A main task of a DBA’s life is keeping database versions and hardware up-to-date. This sounds easy, but actually it is not. This is especially if the system was not touched for a long period of time. And there might also be a lot of applications using a database. This implies dependencies.
The todays story is about a server migration that we did a couple of weeks ago. It meant moving 7 databases to a new hardware which we did by simply stopping the databases on the old server, stopping ASM on the old server, mounting the ASM disks to the new server(s) and creating cluster resources for the databases. But there were several other things to take care of. The following list is long but might not be complete, so please feel free to comment on that to make the list as good as possible.

  • cron jobs of ALL users
    • copy cron entries and all references scripts/directories etc
  • scripts
    • copy any scripts that are on the old system
  • local applications
    • copy any application and their configuration that might run on the old system
  • tnsnames.ora of ALL clients
    • prepare TNS aliases for the new system and activate them during the migration
    • notify all application owners who do not use tnsnames.ora or directory services (JDBC Thin, EZ-Connect, …)
  • external procedures
    • be ea
  • directories
    • adump
    • diagnostic_dest
    • directory objects
  • database links in ALL other databases
  • backup
    • RMAN configuration, especially locations for backups and snapshot controlfile
  • connect identifiers in applications, that do not use tnsnames.ora (JDBC etc)

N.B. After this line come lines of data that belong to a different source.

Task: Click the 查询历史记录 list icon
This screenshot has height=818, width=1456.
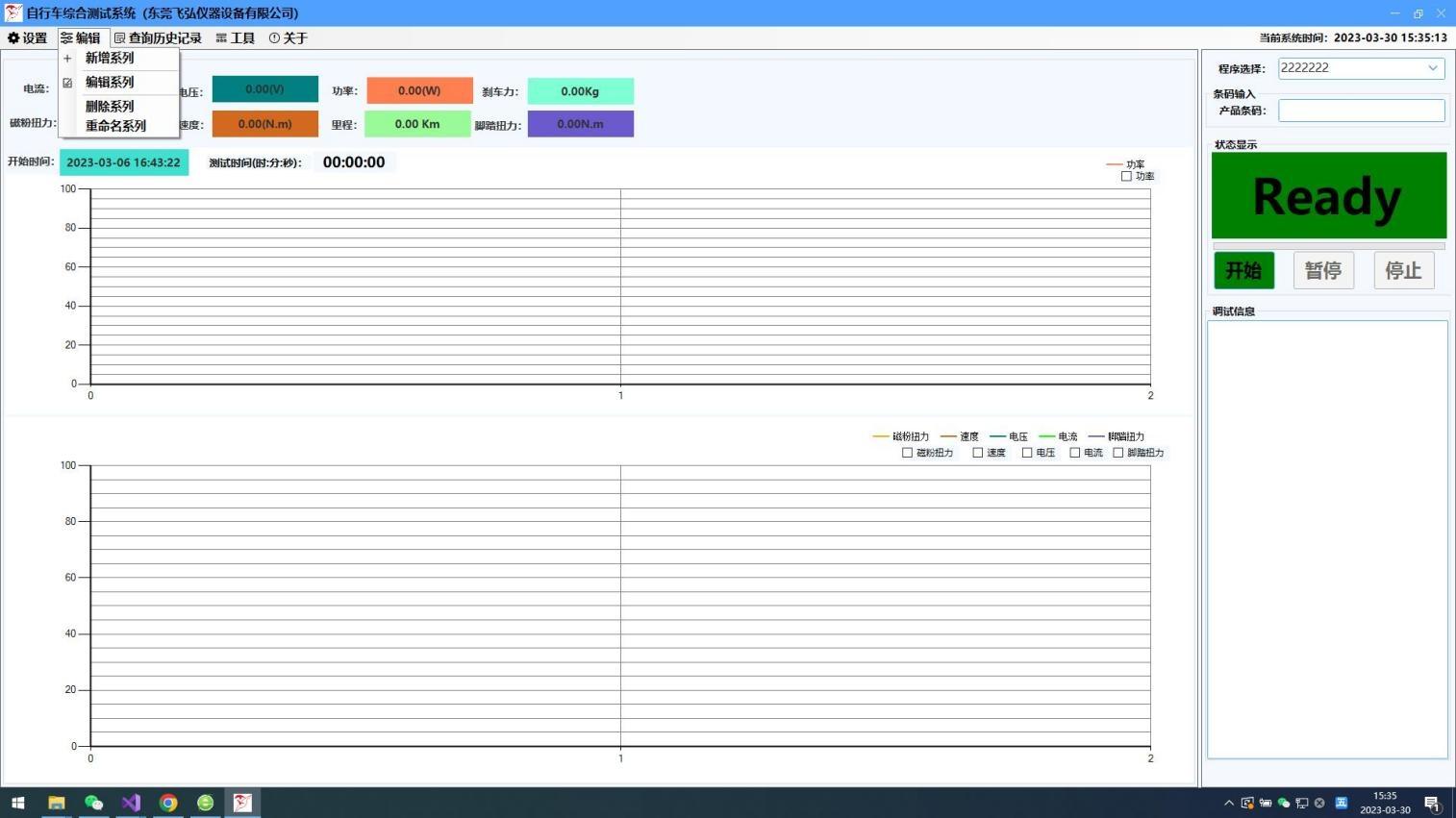Action: pyautogui.click(x=120, y=38)
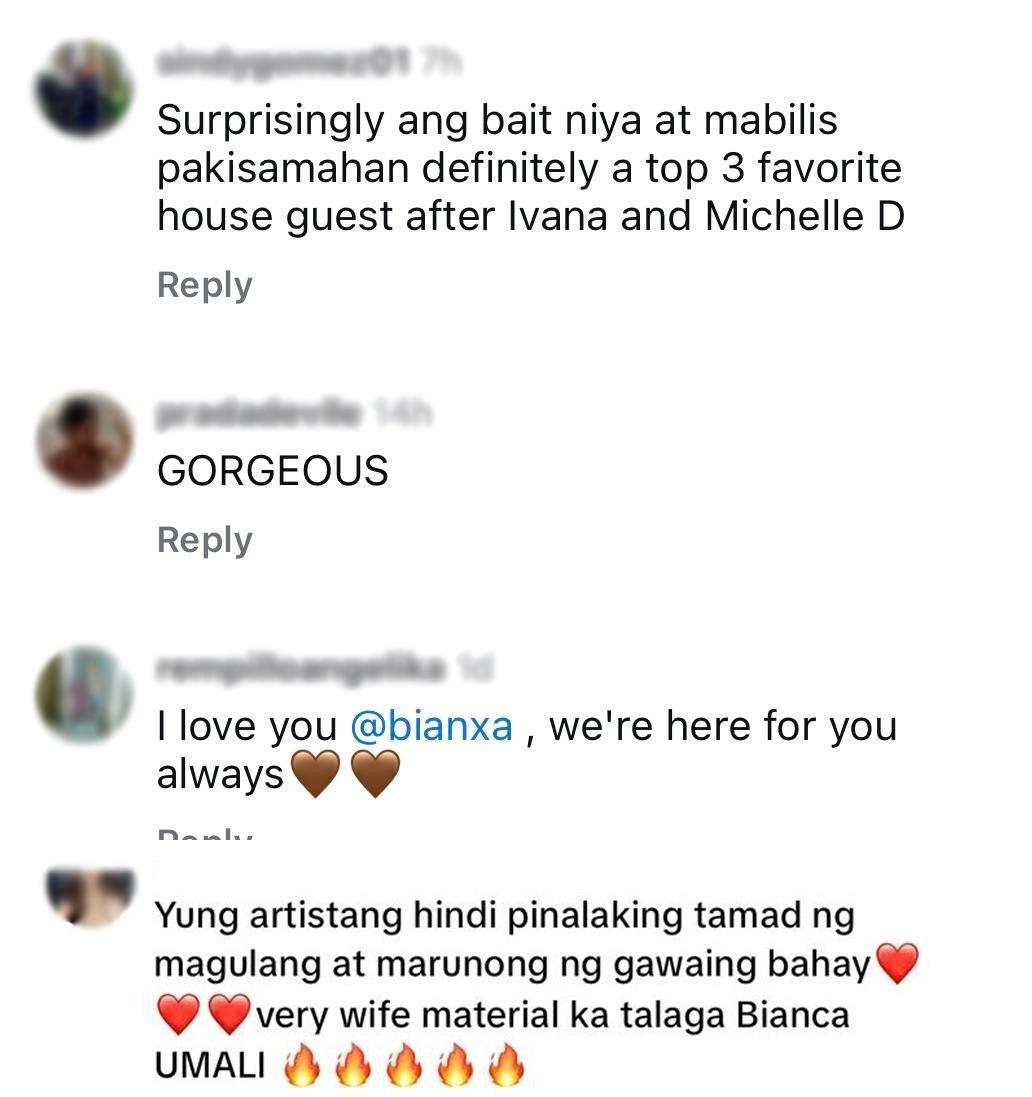Viewport: 1032px width, 1097px height.
Task: Open the avatar beside the 'Yung artistang' comment
Action: click(x=89, y=898)
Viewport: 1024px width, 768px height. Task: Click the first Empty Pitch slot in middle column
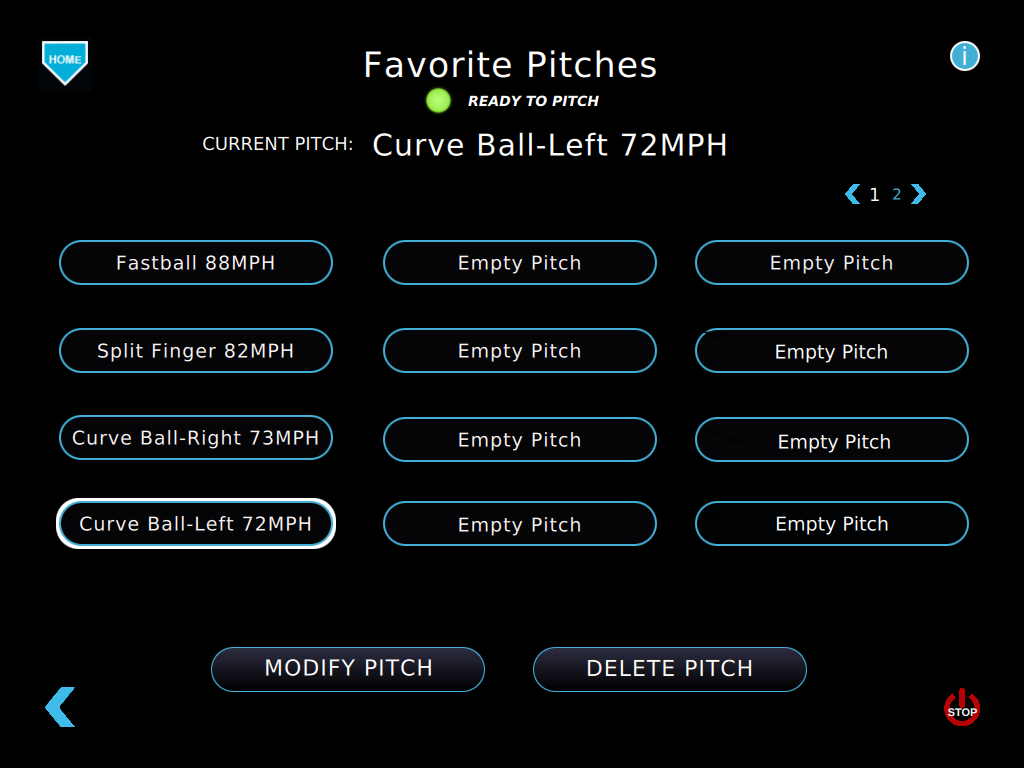pos(519,262)
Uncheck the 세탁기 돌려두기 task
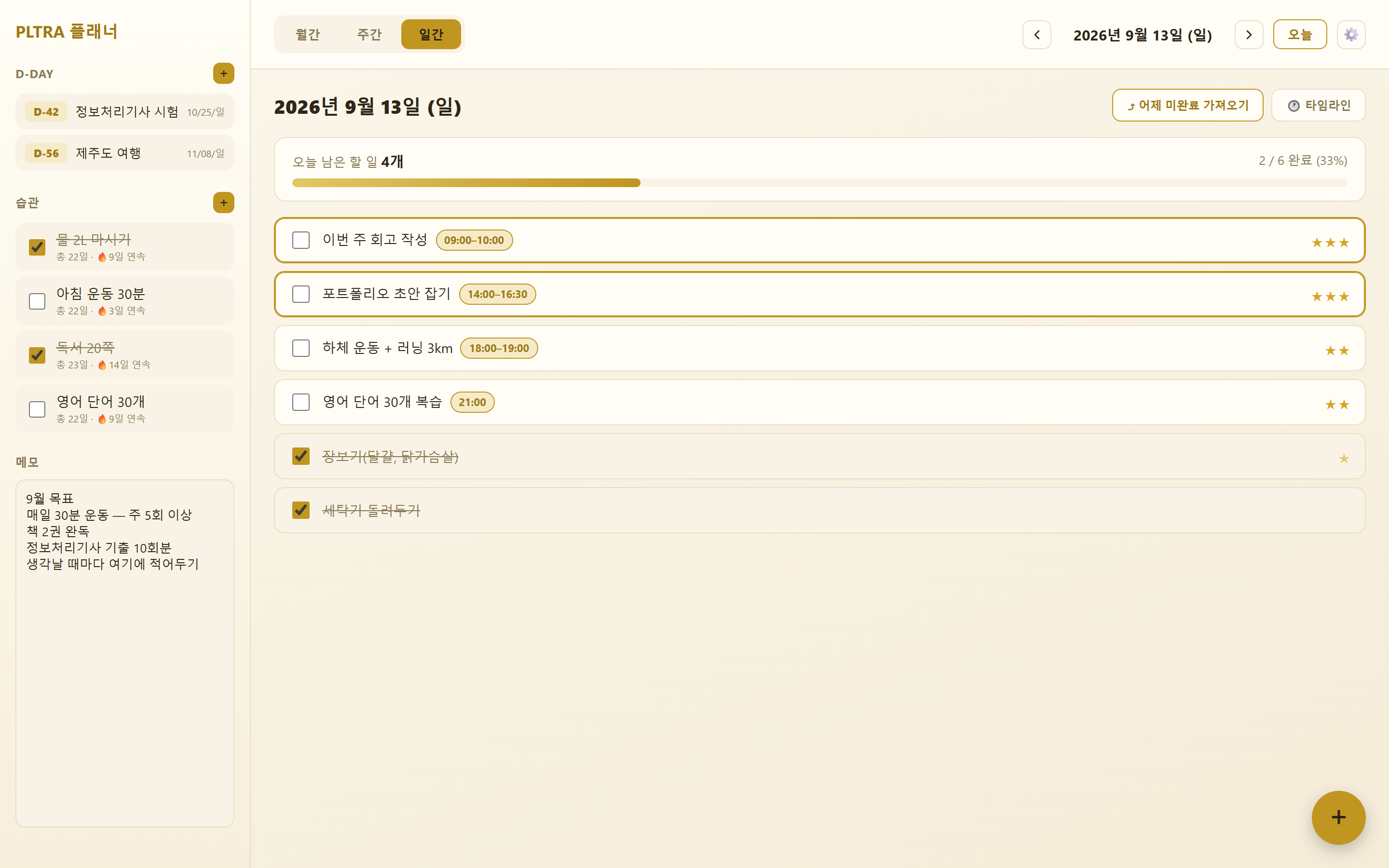1389x868 pixels. [x=301, y=510]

  • SSH keys, authorized_keys
    • prepare any remote systems that were able to login via SSH to work seamlessly with the new server
    • add any neccessary entries to known_hosts and/or authorized_keys on the new server
  • Monitoring systems
    • change your central monitoring tool to monitor the new environment


Once you moved everything to the new system it might be a good idea to keep the Oracle Listener(s) up and running on the old system for a while. Doing that, you will be able to monitor the listener logfiles and identify any application/user/interface that were not updated and  are still trying to connect to the old environment.